Written task: Can you rewrite the items from the line containing "You are a GUI" through the end of the items, requests included and only those lines, adding 61 to every coordinate in the answers?
--- Data provided ---
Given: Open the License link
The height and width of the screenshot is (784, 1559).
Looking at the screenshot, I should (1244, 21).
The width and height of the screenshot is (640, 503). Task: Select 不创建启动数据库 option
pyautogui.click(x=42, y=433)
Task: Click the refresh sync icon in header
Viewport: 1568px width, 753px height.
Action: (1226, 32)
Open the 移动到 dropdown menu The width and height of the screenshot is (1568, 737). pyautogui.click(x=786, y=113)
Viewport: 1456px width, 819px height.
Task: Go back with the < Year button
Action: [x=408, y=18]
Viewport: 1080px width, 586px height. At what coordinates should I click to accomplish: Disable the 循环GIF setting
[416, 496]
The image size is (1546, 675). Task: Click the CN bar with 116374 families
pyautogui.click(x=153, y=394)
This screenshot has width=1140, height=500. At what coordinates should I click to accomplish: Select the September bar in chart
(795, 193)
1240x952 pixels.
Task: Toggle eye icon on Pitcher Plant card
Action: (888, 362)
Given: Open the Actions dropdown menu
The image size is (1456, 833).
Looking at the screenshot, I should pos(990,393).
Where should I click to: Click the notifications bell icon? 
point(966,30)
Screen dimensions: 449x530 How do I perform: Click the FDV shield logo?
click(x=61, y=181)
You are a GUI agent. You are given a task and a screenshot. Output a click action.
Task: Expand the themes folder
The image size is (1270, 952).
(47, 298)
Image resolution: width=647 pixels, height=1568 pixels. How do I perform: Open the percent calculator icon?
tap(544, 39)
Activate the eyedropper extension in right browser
---
Final result:
You are a GUI agent. You are given a task and a screenshot. Output a click action.
Task: Expand the themes folder
The image size is (1270, 952).
(108, 359)
Image resolution: width=647 pixels, height=1568 pixels. How do I perform: Open the percent calculator icon?
tap(605, 100)
Activate the eyedropper extension in right browser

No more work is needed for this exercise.